◆ What the exercise asks
Retype exactly the lines below, beginning with the first and ending with the line where "You are a computer-use agent. Screen" appears.

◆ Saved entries
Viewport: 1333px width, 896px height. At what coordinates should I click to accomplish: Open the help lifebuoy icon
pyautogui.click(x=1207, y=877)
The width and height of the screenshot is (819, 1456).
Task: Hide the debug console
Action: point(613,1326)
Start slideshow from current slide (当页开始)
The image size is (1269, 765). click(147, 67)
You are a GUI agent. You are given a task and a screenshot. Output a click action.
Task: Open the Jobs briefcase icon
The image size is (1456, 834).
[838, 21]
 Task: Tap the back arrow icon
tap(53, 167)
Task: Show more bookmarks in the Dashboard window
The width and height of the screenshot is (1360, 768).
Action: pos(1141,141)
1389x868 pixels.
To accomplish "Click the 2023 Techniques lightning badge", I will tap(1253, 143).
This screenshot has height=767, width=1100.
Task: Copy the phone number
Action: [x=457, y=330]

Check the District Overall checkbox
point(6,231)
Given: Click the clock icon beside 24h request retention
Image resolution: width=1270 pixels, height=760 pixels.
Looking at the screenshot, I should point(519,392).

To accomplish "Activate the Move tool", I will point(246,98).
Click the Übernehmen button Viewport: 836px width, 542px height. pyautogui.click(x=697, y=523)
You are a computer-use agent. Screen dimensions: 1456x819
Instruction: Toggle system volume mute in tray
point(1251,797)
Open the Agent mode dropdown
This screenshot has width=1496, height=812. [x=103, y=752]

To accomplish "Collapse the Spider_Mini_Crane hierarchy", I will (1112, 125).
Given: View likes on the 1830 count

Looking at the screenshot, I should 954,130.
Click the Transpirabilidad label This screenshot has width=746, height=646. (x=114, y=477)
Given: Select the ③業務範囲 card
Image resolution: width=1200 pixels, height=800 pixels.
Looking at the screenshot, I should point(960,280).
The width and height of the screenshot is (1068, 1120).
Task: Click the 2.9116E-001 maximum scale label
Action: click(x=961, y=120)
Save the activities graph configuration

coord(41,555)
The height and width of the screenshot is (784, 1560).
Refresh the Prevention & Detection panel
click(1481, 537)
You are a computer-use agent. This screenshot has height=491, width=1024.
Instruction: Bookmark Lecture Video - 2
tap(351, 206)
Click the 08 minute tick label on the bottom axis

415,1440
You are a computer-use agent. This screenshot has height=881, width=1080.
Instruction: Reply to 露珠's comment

◆ Answer for the task
Viewport: 1333px width, 896px height. At what coordinates should I click to accomplish: Open the help lifebuoy icon
pyautogui.click(x=1207, y=877)
The width and height of the screenshot is (819, 1456).
Task: Hide the debug console
Action: point(613,1326)
Start slideshow from current slide (当页开始)
The image size is (1269, 765). click(147, 67)
You are a GUI agent. You are given a task and a screenshot. Output a click action.
Task: Open the Jobs briefcase icon
The image size is (1456, 834).
[838, 21]
 Task: Tap the back arrow icon
tap(53, 167)
Task: Show more bookmarks in the Dashboard window
The width and height of the screenshot is (1360, 768).
Action: pos(1141,141)
1389x868 pixels.
To accomplish "Click the 2023 Techniques lightning badge", I will tap(1253, 143).
This screenshot has height=767, width=1100.
Task: Copy the phone number
Action: [x=457, y=330]

Check the District Overall checkbox
point(6,231)
Given: Click the clock icon beside 24h request retention
Image resolution: width=1270 pixels, height=760 pixels.
Looking at the screenshot, I should point(519,392).

To accomplish "Activate the Move tool", I will point(246,98).
Click the Übernehmen button Viewport: 836px width, 542px height. pyautogui.click(x=697, y=523)
You are a computer-use agent. Screen dimensions: 1456x819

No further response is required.